DATA EXCERPTS ->
-.-.-

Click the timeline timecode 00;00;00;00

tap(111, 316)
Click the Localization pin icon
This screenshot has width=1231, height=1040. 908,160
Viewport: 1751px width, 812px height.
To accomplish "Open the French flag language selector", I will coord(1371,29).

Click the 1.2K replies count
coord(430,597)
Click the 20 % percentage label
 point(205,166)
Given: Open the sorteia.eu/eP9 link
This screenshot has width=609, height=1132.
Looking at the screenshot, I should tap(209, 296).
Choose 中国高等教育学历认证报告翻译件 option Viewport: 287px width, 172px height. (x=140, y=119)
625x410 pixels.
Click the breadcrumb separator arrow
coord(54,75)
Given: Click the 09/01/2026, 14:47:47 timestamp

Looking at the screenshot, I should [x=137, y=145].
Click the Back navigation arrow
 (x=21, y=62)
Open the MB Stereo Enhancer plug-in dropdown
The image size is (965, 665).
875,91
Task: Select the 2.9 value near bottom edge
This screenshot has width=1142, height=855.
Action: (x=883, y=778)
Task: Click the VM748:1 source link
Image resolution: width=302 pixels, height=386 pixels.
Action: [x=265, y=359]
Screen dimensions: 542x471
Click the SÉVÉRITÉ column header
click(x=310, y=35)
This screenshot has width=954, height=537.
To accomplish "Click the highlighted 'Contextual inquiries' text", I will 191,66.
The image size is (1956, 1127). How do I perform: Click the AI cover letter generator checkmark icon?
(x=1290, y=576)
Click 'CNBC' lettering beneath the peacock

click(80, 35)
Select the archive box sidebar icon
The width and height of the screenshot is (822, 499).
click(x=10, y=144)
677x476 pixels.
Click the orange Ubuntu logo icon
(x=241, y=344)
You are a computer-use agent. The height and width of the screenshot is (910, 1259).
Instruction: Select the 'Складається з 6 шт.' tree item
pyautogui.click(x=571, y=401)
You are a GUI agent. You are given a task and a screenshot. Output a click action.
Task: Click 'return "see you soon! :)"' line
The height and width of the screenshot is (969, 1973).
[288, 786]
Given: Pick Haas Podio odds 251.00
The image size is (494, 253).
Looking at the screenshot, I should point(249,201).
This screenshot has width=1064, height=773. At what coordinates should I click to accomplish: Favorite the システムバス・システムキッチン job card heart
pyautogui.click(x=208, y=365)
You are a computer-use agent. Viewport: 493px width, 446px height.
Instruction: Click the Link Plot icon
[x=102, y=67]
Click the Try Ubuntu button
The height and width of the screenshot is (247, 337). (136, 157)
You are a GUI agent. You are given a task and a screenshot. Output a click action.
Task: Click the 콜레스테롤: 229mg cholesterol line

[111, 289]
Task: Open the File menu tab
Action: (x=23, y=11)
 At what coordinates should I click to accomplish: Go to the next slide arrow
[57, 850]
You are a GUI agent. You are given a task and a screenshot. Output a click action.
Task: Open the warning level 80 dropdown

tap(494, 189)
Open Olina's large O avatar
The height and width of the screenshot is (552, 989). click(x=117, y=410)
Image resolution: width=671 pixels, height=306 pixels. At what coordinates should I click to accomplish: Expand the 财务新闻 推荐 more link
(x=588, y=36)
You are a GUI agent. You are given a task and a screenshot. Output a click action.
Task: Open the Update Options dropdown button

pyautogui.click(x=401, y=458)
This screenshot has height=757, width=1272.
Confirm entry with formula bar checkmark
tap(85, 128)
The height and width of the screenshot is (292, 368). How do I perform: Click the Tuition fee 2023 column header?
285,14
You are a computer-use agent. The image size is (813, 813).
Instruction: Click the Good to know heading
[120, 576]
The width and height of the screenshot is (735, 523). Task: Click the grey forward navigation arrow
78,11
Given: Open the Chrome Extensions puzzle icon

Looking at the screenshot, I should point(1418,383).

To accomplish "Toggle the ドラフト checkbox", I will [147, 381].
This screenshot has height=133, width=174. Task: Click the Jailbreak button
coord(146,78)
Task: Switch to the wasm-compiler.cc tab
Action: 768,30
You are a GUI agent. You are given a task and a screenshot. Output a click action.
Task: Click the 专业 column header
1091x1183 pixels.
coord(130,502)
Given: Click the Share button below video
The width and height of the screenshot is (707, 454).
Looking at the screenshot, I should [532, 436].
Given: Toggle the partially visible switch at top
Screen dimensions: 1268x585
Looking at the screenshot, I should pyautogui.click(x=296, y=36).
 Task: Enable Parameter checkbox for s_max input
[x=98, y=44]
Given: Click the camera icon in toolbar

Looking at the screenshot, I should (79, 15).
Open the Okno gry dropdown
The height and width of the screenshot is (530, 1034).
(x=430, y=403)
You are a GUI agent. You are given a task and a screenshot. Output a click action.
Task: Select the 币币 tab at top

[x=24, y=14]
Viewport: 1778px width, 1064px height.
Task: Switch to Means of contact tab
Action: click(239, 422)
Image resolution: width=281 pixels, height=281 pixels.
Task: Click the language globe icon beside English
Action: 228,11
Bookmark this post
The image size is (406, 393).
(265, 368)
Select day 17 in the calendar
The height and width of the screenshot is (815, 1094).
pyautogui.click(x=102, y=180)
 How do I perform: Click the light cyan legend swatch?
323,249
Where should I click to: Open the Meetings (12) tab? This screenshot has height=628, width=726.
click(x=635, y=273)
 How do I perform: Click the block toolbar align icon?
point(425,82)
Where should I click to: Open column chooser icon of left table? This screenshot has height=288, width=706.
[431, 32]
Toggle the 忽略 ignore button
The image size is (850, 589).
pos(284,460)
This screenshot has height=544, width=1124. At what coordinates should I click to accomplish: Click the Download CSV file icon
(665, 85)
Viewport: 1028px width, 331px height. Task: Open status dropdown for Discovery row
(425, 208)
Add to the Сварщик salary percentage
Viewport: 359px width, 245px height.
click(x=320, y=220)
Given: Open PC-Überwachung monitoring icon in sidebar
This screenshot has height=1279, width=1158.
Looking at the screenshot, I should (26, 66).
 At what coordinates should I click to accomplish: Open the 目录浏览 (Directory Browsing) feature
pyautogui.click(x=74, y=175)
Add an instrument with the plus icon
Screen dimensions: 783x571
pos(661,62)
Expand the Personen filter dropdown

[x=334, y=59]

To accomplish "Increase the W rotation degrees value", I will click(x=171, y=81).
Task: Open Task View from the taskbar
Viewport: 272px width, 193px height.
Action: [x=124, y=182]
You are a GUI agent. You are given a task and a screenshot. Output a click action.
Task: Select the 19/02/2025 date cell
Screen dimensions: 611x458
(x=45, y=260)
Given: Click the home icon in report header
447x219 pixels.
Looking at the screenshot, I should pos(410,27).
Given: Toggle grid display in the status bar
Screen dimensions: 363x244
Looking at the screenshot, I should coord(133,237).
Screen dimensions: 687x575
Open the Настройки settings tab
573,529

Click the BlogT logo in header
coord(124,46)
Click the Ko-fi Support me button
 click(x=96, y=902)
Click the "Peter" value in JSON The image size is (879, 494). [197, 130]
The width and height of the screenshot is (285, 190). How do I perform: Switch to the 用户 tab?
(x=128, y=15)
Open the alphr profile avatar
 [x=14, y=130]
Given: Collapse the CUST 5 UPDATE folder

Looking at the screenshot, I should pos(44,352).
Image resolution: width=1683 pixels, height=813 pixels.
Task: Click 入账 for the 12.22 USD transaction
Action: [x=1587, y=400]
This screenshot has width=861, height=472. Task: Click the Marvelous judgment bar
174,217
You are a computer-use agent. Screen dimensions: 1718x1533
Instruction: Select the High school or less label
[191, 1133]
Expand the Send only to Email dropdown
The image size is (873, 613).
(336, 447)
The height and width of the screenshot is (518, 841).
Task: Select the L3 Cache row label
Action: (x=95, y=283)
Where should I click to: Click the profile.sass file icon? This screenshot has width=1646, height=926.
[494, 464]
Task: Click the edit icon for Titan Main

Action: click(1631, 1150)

-.-.-

THE REQUEST -> Pick out every line of the material above that contains the string "logo", and copy each one.

WRITTEN SOLUTION ->
Click the orange Ubuntu logo icon
Click the BlogT logo in header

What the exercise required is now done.